**ENTRIES SUPPLIED**
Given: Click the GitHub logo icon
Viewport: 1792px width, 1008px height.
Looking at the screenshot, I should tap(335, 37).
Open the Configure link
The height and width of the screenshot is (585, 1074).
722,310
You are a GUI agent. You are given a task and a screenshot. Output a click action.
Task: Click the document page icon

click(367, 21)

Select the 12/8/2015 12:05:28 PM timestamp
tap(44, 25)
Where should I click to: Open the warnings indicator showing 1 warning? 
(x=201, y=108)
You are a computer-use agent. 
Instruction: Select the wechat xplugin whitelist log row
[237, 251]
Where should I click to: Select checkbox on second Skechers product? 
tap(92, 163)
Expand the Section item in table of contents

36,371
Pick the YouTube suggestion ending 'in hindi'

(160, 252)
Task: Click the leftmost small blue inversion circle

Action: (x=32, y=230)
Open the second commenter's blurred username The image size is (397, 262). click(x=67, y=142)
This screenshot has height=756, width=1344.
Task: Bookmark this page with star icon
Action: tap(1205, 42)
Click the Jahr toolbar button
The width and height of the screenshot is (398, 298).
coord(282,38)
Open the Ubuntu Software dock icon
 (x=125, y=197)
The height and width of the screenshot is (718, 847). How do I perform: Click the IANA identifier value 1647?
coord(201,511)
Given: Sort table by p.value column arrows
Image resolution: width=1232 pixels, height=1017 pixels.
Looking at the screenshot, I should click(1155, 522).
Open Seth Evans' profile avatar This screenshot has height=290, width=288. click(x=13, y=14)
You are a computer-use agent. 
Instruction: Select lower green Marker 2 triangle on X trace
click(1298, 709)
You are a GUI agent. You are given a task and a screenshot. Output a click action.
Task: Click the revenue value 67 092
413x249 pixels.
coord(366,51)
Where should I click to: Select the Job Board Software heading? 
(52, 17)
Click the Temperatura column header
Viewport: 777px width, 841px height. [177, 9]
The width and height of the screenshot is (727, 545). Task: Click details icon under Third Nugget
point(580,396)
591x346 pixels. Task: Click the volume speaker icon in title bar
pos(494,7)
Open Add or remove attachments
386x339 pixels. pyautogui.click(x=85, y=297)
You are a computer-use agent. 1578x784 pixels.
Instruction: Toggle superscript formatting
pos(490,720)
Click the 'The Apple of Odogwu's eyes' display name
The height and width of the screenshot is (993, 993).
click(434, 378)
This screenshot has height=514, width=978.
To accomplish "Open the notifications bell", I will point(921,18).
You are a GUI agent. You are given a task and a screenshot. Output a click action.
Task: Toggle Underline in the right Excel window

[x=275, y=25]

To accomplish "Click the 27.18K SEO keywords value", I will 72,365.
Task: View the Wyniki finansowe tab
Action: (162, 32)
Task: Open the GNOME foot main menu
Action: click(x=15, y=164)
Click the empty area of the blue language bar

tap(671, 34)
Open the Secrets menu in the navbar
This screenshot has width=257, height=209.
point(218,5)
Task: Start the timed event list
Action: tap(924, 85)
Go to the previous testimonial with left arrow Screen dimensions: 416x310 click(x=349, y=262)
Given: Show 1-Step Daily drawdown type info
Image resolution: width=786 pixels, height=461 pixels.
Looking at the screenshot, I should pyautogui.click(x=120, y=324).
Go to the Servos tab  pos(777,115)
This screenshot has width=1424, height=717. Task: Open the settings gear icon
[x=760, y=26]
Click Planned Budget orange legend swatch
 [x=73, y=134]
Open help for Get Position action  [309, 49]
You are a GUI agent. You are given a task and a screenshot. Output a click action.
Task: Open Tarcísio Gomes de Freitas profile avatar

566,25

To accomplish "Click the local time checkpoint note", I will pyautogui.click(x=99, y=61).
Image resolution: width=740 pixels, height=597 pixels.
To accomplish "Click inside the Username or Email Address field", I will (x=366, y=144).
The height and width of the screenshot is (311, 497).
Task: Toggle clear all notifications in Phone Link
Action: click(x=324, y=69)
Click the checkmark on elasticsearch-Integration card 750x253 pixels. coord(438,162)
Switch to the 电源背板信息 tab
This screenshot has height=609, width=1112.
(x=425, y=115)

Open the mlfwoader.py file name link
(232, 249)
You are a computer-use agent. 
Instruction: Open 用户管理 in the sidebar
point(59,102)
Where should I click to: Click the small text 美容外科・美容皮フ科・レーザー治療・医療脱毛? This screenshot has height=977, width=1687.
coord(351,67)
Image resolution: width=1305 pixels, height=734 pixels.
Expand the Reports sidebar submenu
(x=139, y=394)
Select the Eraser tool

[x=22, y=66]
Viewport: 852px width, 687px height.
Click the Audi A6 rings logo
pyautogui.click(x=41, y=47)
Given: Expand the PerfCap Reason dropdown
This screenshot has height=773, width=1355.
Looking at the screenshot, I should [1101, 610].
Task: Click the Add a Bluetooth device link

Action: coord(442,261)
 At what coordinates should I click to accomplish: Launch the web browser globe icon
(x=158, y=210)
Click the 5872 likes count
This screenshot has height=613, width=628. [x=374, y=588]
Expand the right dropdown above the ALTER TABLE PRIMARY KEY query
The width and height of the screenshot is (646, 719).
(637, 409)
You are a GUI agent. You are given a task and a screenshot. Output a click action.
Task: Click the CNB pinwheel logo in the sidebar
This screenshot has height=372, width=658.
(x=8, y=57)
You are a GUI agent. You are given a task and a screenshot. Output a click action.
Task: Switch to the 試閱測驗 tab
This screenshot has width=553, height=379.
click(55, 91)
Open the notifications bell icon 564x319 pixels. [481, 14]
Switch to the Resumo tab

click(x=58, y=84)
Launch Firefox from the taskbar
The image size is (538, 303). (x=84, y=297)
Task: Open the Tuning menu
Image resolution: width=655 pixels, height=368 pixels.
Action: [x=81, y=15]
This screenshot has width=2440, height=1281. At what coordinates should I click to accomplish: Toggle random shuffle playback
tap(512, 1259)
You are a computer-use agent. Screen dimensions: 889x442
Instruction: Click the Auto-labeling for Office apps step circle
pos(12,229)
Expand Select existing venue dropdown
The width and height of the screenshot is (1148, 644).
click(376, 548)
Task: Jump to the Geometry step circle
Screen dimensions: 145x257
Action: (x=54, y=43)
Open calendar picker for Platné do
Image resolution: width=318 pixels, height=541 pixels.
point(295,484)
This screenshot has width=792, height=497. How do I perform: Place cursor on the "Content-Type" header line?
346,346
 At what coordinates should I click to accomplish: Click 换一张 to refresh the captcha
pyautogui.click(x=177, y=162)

**DIRECTIONS FOR THIS TASK**
Please turn all of the data above into a Markdown table with two columns, Row and Line, giving each line its own numbered row and skipping blank lines.

**ANSWER TO THE EXERCISE**
| Row | Line |
|---|---|
| 1 | Given: Click the GitHub logo icon |
| 2 | Viewport: 1792px width, 1008px height. |
| 3 | Looking at the screenshot, I should tap(335, 37). |
| 4 | Open the Configure link |
| 5 | The height and width of the screenshot is (585, 1074). |
| 6 | 722,310 |
| 7 | You are a GUI agent. You are given a task and a screenshot. Output a click action. |
| 8 | Task: Click the document page icon |
| 9 | click(367, 21) |
| 10 | Select the 12/8/2015 12:05:28 PM timestamp |
| 11 | tap(44, 25) |
| 12 | Where should I click to: Open the warnings indicator showing 1 warning?  |
| 13 | (x=201, y=108) |
| 14 | You are a computer-use agent.  |
| 15 | Instruction: Select the wechat xplugin whitelist log row |
| 16 | [237, 251] |
| 17 | Where should I click to: Select checkbox on second Skechers product?  |
| 18 | tap(92, 163) |
| 19 | Expand the Section item in table of contents |
| 20 | 36,371 |
| 21 | Pick the YouTube suggestion ending 'in hindi' |
| 22 | (160, 252) |
| 23 | Task: Click the leftmost small blue inversion circle |
| 24 | Action: (x=32, y=230) |
| 25 | Open the second commenter's blurred username The image size is (397, 262). click(x=67, y=142) |
| 26 | This screenshot has height=756, width=1344. |
| 27 | Task: Bookmark this page with star icon |
| 28 | Action: tap(1205, 42) |
| 29 | Click the Jahr toolbar button |
| 30 | The width and height of the screenshot is (398, 298). |
| 31 | coord(282,38) |
| 32 | Open the Ubuntu Software dock icon |
| 33 |  (x=125, y=197) |
| 34 | The height and width of the screenshot is (718, 847). How do I perform: Click the IANA identifier value 1647? |
| 35 | coord(201,511) |
| 36 | Given: Sort table by p.value column arrows |
| 37 | Image resolution: width=1232 pixels, height=1017 pixels. |
| 38 | Looking at the screenshot, I should click(1155, 522). |
| 39 | Open Seth Evans' profile avatar This screenshot has height=290, width=288. click(x=13, y=14) |
| 40 | You are a computer-use agent.  |
| 41 | Instruction: Select lower green Marker 2 triangle on X trace |
| 42 | click(1298, 709) |
| 43 | You are a GUI agent. You are given a task and a screenshot. Output a click action. |
| 44 | Task: Click the revenue value 67 092 |
| 45 | 413x249 pixels. |
| 46 | coord(366,51) |
| 47 | Where should I click to: Select the Job Board Software heading?  |
| 48 | (52, 17) |
| 49 | Click the Temperatura column header |
| 50 | Viewport: 777px width, 841px height. [177, 9] |
| 51 | The width and height of the screenshot is (727, 545). Task: Click details icon under Third Nugget |
| 52 | point(580,396) |
| 53 | 591x346 pixels. Task: Click the volume speaker icon in title bar |
| 54 | pos(494,7) |
| 55 | Open Add or remove attachments |
| 56 | 386x339 pixels. pyautogui.click(x=85, y=297) |
| 57 | You are a computer-use agent. 1578x784 pixels. |
| 58 | Instruction: Toggle superscript formatting |
| 59 | pos(490,720) |
| 60 | Click the 'The Apple of Odogwu's eyes' display name |
| 61 | The height and width of the screenshot is (993, 993). |
| 62 | click(434, 378) |
| 63 | This screenshot has height=514, width=978. |
| 64 | To accomplish "Open the notifications bell", I will point(921,18). |
| 65 | You are a GUI agent. You are given a task and a screenshot. Output a click action. |
| 66 | Task: Toggle Underline in the right Excel window |
| 67 | [x=275, y=25] |
| 68 | To accomplish "Click the 27.18K SEO keywords value", I will 72,365. |
| 69 | Task: View the Wyniki finansowe tab |
| 70 | Action: (162, 32) |
| 71 | Task: Open the GNOME foot main menu |
| 72 | Action: click(x=15, y=164) |
| 73 | Click the empty area of the blue language bar |
| 74 | tap(671, 34) |
| 75 | Open the Secrets menu in the navbar |
| 76 | This screenshot has width=257, height=209. |
| 77 | point(218,5) |
| 78 | Task: Start the timed event list |
| 79 | Action: tap(924, 85) |
| 80 | Go to the previous testimonial with left arrow Screen dimensions: 416x310 click(x=349, y=262) |
| 81 | Given: Show 1-Step Daily drawdown type info |
| 82 | Image resolution: width=786 pixels, height=461 pixels. |
| 83 | Looking at the screenshot, I should pyautogui.click(x=120, y=324). |
| 84 | Go to the Servos tab  pos(777,115) |
| 85 | This screenshot has width=1424, height=717. Task: Open the settings gear icon |
| 86 | [x=760, y=26] |
| 87 | Click Planned Budget orange legend swatch |
| 88 |  [x=73, y=134] |
| 89 | Open help for Get Position action  [309, 49] |
| 90 | You are a GUI agent. You are given a task and a screenshot. Output a click action. |
| 91 | Task: Open Tarcísio Gomes de Freitas profile avatar |
| 92 | 566,25 |
| 93 | To accomplish "Click the local time checkpoint note", I will pyautogui.click(x=99, y=61). |
| 94 | Image resolution: width=740 pixels, height=597 pixels. |
| 95 | To accomplish "Click inside the Username or Email Address field", I will (x=366, y=144). |
| 96 | The height and width of the screenshot is (311, 497). |
| 97 | Task: Toggle clear all notifications in Phone Link |
| 98 | Action: click(x=324, y=69) |
| 99 | Click the checkmark on elasticsearch-Integration card 750x253 pixels. coord(438,162) |
| 100 | Switch to the 电源背板信息 tab |
| 101 | This screenshot has height=609, width=1112. |
| 102 | (x=425, y=115) |
| 103 | Open the mlfwoader.py file name link |
| 104 | (232, 249) |
| 105 | You are a computer-use agent.  |
| 106 | Instruction: Open 用户管理 in the sidebar |
| 107 | point(59,102) |
| 108 | Where should I click to: Click the small text 美容外科・美容皮フ科・レーザー治療・医療脱毛? This screenshot has height=977, width=1687. |
| 109 | coord(351,67) |
| 110 | Image resolution: width=1305 pixels, height=734 pixels. |
| 111 | Expand the Reports sidebar submenu |
| 112 | (x=139, y=394) |
| 113 | Select the Eraser tool |
| 114 | [x=22, y=66] |
| 115 | Viewport: 852px width, 687px height. |
| 116 | Click the Audi A6 rings logo |
| 117 | pyautogui.click(x=41, y=47) |
| 118 | Given: Expand the PerfCap Reason dropdown |
| 119 | This screenshot has height=773, width=1355. |
| 120 | Looking at the screenshot, I should [1101, 610]. |
| 121 | Task: Click the Add a Bluetooth device link |
| 122 | Action: coord(442,261) |
| 123 |  At what coordinates should I click to accomplish: Launch the web browser globe icon |
| 124 | (x=158, y=210) |
| 125 | Click the 5872 likes count |
| 126 | This screenshot has height=613, width=628. [x=374, y=588] |
| 127 | Expand the right dropdown above the ALTER TABLE PRIMARY KEY query |
| 128 | The width and height of the screenshot is (646, 719). |
| 129 | (637, 409) |
| 130 | You are a GUI agent. You are given a task and a screenshot. Output a click action. |
| 131 | Task: Click the CNB pinwheel logo in the sidebar |
| 132 | This screenshot has height=372, width=658. |
| 133 | (x=8, y=57) |
| 134 | You are a GUI agent. You are given a task and a screenshot. Output a click action. |
| 135 | Task: Switch to the 試閱測驗 tab |
| 136 | This screenshot has width=553, height=379. |
| 137 | click(55, 91) |
| 138 | Open the notifications bell icon 564x319 pixels. [481, 14] |
| 139 | Switch to the Resumo tab |
| 140 | click(x=58, y=84) |
| 141 | Launch Firefox from the taskbar |
| 142 | The image size is (538, 303). (x=84, y=297) |
| 143 | Task: Open the Tuning menu |
| 144 | Image resolution: width=655 pixels, height=368 pixels. |
| 145 | Action: [x=81, y=15] |
| 146 | This screenshot has width=2440, height=1281. At what coordinates should I click to accomplish: Toggle random shuffle playback |
| 147 | tap(512, 1259) |
| 148 | You are a computer-use agent. Screen dimensions: 889x442 |
| 149 | Instruction: Click the Auto-labeling for Office apps step circle |
| 150 | pos(12,229) |
| 151 | Expand Select existing venue dropdown |
| 152 | The width and height of the screenshot is (1148, 644). |
| 153 | click(376, 548) |
| 154 | Task: Jump to the Geometry step circle |
| 155 | Screen dimensions: 145x257 |
| 156 | Action: (x=54, y=43) |
| 157 | Open calendar picker for Platné do |
| 158 | Image resolution: width=318 pixels, height=541 pixels. |
| 159 | point(295,484) |
| 160 | This screenshot has width=792, height=497. How do I perform: Place cursor on the "Content-Type" header line? |
| 161 | 346,346 |
| 162 |  At what coordinates should I click to accomplish: Click 换一张 to refresh the captcha |
| 163 | pyautogui.click(x=177, y=162) |